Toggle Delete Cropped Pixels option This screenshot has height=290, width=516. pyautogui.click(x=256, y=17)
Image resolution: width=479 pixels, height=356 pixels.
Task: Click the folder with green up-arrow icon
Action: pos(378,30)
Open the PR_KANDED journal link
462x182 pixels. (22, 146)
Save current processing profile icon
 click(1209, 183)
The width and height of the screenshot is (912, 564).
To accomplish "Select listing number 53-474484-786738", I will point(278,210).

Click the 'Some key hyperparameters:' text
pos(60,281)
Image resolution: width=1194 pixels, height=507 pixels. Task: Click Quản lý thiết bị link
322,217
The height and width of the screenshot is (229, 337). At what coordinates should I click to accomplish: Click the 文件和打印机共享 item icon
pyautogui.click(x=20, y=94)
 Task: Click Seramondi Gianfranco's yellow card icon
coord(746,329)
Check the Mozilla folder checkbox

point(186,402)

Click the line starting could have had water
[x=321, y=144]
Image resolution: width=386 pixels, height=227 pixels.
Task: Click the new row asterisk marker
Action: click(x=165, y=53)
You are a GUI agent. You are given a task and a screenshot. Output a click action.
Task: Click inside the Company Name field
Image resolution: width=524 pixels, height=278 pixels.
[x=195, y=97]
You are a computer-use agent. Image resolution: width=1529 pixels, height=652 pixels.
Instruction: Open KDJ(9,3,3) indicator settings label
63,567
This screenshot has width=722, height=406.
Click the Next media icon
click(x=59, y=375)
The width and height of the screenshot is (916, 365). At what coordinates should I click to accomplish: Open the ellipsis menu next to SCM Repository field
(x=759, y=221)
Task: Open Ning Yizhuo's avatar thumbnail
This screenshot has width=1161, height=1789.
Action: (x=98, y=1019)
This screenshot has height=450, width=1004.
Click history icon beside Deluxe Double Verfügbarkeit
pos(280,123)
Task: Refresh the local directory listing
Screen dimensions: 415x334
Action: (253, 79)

Aim of the task:
Find the word "agent" in the records, and report each line that has it.

Exercise result:
You are a GUI agent. You are given a task and a screenshot. Output a click action.
You are a computer-use agent. Image resolution: width=1529 pixels, height=652 pixels.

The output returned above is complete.